Heidi Flores. E’ nata a l’Avana da genitori italiani e ha vissuto i primi anni in Centro America, tra Cuba e Belize, e successivamente in varie parti d’Italia fino ad approdare in Mozambico dove ha trascorso la maggior parte dell’adolescenza. Rientrata in Europa negli anni ’60 ma ormai cittadina del mondo ha intrapreso gli studi naturalistici e linguistici, lavorando in Italia per diversi studi universitari americani. In tutto questo tempo non ha mai smesso di coltivare la passione per i viaggi e le letture di avventure vissute e immaginate. Partecipa al Concorso 50&Più per la prima volta. Vive a Vicchio (Fi).
A quei tempi si volava ancora su aeroplani a elica. Era già ad attenderci sulla pista l’aereo che avremmo preso, le hostess pronte ad accoglierci. Mi feci coraggio canticchiando “Arrivederci Roma”, in voga in quegli anni. Avevo quasi 11 anni ed era il mio primo viaggio da ragazzina, dei voli precedenti non avevo ricordo. Tenevo il fratellino più piccolo per mano, mia madre con gli altri due mi precedeva con passo nervoso. Sulla scaletta mi girai come per salutare qualcuno, ma sapevo che non saremmo tornati per molto tempo e mi si strinse il cuore.

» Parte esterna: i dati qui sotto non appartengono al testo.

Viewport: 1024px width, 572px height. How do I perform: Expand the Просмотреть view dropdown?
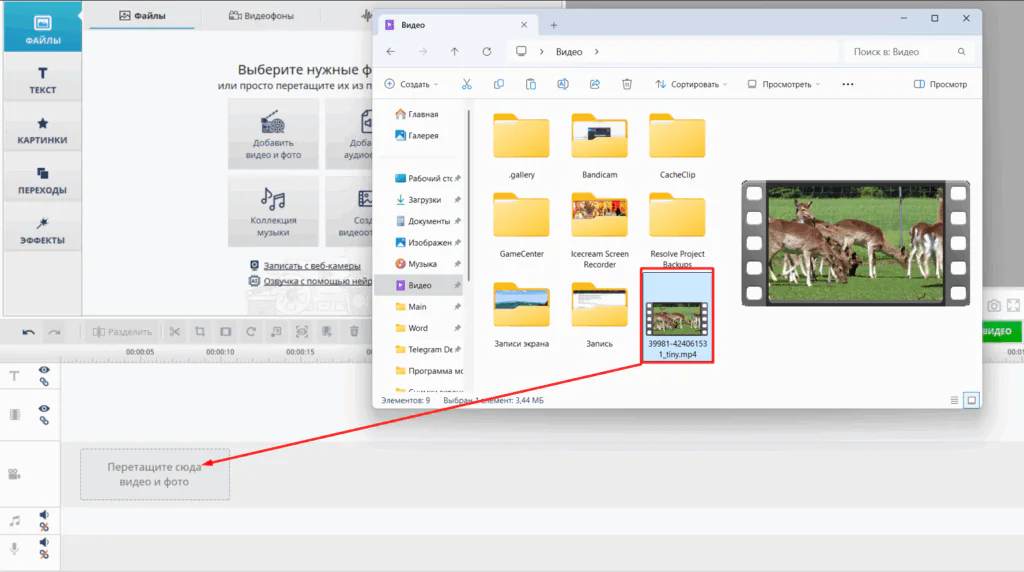pos(784,84)
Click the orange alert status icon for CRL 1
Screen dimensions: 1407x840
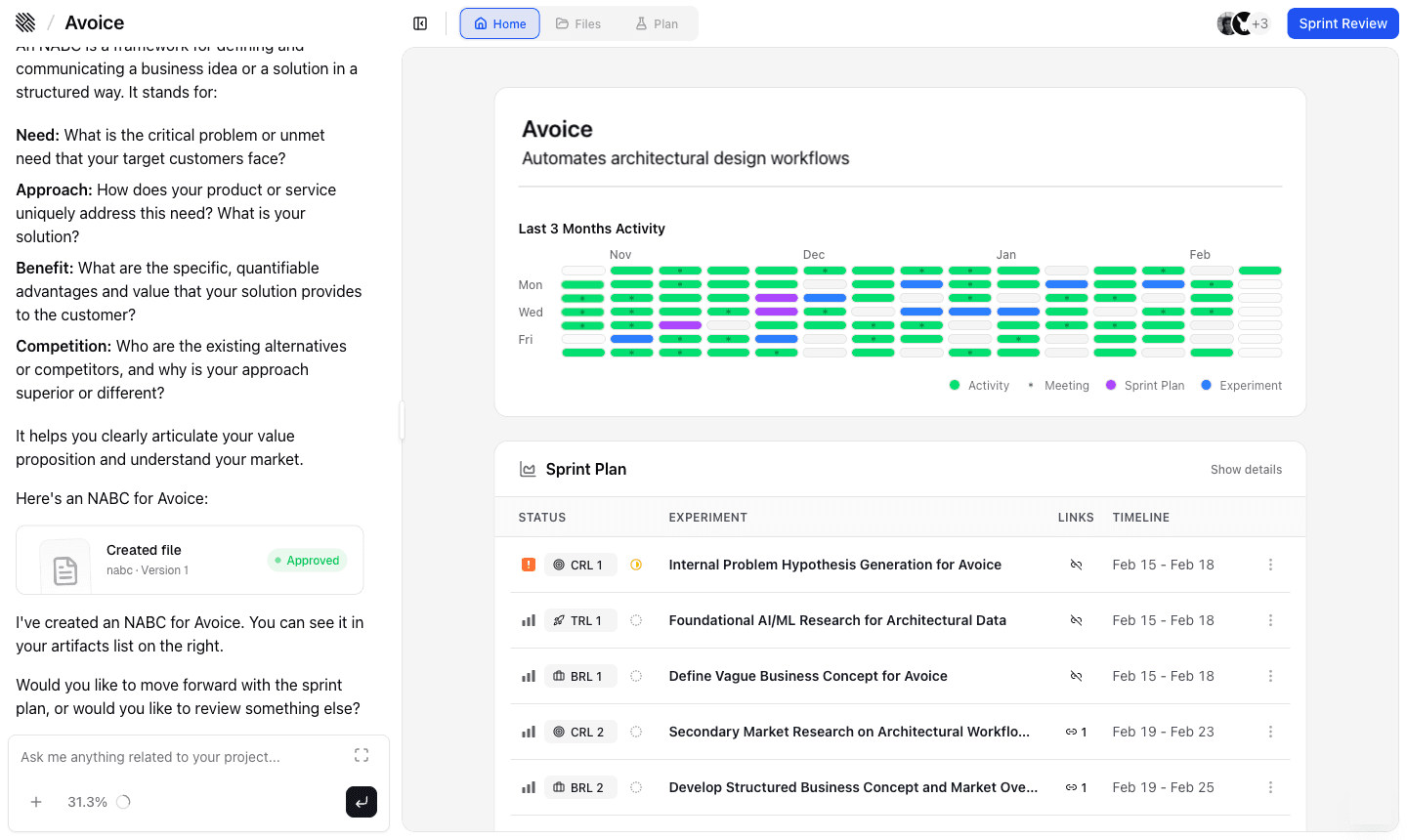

Le eliche si avviarono una ad una, scoppiettando e dopo una lunga corsa sulla pista, ci alzammo in volo. Atterrammo come primo scalo ad Atene, ripartimmo poi verso sud per Khartoum, Entebbe e poi Nairobi, Salisbury, sostammo in aeroporti improvvisati sotto lamiere roventi, tra odori acri di campi e eucalipti tremolanti e finalmente dopo 25 ore, arrivammo a Johannesburg. Era luglio, avevamo lasciato un’estate calda ed afosa, ma lì sull’altopiano del Transvaal era inverno. All’arrivo abbracciammo nostro padre con gioia ed emozione, non lo vedevamo da gennaio. Per arrivare alla nuova vita a Lourenço Marques, oggi Maputo, Mozambico, ci attendeva un viaggio in auto di circa 600 chilometri. Trascorremmo la prima notte nell’emisfero sud in un lodge lungo la strada. Ricordo che faceva molto freddo, l’aria era tersa, profumava di fresco e di erba e nel cielo, che quasi si toccava, le stelle brillavano.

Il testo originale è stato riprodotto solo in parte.